From 2014 onwards, Iberia returned to profitability, showing Walsh's predictions had been justified.

In February 2021, IAG said that it has lost about €7 billion due to the COVID-19 pandemic in 2020, but it had €10.3 billion of liquid funds to get through the crisis.

=== Senior leadership ===

- Chairman: Javier Ferrán (since January 2021)
- Chief executive: Luis Gallego (since September 2020)

==== List of former chairmen ====

- Antonio Vázquez Romero (2011–2021)

==== List of former chief executives ====

- Willie Walsh (2011–2020)

==Operations==
===Subsidiary airlines===
British Airways, Iberia, Aer Lingus, Vueling and LEVEL operate under their separate brand names.

For details of the current aircraft operated by the group, see the fleet details for each of the main operating subsidiaries - Iberia, British Airways, Aer Lingus and Vueling. The entire company serves around 200 destinations.

===Group frequent-flyer programme===
IAG Loyalty operates the frequent-flyer programme Avios, which was created from the merger of the Air Miles, BA Miles, and Iberia Plus Points schemes on 16 November 2011. Avios is the frequent flyer currency of Aer Lingus, British Airways, Finnair, Iberia (including subsidiary Iberia Express and affiliate Air Nostrum, which operates as Iberia Regional), LEVEL, Qatar Airways, Vueling and Loganair, and can also be used for travel within the oneworld alliance including the likes of American Airlines, Cathay Pacific, Japan Airlines, Qantas, etc. A restructure in 2015 meant that all of IAG's affiliated loyalty programmes which use Avios, including Avios Travel Reward Programme, British Airways Executive Club, and Iberia Plus, were transferred to Avios Group, an IAG subsidiary.
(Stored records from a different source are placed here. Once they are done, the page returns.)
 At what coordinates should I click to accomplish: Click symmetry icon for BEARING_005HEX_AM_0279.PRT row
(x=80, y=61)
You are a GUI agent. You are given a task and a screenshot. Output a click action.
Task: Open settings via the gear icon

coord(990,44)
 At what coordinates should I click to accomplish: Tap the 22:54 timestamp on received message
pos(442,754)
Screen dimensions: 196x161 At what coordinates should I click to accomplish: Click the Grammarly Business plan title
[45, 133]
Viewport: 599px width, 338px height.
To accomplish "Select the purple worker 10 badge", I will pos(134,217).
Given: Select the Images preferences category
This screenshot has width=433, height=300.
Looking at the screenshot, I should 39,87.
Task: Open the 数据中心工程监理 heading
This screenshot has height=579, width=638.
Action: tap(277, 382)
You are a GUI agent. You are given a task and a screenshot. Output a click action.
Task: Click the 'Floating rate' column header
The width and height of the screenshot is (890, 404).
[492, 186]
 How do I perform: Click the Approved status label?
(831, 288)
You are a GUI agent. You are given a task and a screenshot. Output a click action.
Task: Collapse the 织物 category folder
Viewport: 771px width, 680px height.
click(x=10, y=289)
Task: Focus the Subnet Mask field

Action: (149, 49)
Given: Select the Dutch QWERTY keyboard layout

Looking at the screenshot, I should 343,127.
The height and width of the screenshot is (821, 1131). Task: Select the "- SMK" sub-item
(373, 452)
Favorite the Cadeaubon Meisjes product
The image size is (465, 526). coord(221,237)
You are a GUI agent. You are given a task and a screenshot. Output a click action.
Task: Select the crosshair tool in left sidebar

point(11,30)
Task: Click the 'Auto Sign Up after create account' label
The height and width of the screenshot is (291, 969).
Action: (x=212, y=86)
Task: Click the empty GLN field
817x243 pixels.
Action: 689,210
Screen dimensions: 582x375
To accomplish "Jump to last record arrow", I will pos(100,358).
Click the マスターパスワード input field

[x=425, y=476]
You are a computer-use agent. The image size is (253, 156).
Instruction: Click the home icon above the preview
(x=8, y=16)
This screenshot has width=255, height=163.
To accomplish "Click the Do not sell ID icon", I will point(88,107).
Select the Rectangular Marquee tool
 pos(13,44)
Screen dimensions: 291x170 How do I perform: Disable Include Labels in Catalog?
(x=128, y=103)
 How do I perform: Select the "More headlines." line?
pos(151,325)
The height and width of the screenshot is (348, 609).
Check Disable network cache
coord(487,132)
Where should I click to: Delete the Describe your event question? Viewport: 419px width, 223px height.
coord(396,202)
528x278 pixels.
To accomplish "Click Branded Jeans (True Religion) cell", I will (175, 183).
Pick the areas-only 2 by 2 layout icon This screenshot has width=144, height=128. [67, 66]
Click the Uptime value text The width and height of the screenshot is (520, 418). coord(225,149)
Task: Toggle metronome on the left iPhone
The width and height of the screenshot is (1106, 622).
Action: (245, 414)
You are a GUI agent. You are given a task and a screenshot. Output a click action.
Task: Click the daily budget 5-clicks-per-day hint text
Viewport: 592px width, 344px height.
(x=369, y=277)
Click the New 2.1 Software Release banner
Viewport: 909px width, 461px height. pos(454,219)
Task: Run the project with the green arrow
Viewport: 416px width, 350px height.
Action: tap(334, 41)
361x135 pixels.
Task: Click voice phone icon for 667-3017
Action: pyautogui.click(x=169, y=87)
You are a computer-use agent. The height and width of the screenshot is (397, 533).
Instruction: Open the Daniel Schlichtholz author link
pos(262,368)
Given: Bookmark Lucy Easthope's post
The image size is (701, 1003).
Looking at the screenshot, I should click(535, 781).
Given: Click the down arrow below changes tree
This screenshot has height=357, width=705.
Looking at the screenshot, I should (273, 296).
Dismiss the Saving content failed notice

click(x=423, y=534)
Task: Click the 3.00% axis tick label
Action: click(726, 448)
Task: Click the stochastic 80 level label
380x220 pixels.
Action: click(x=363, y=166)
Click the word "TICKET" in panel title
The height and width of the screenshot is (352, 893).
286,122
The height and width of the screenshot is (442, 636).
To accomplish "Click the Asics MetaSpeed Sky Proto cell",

It was announced in July 2018, that Avios.com would close to British Airways Executive Club members, with all points automatically transferred to British Airways. Qatar Airways, the largest shareholder of IAG, switched to Avios as its frequent flyer currency in March 2022. Fellow oneworld alliance member Finnair also adopted Avios as its currency for Finnair Plus in March 2024. In January 2025, Scottish airline Loganair announced its Clan Loganair loyalty programme would adopt Avios as its frequent flyer currency later that year. In April 2025, the British Airways Executive Club was rebranded as "The British Airways Club."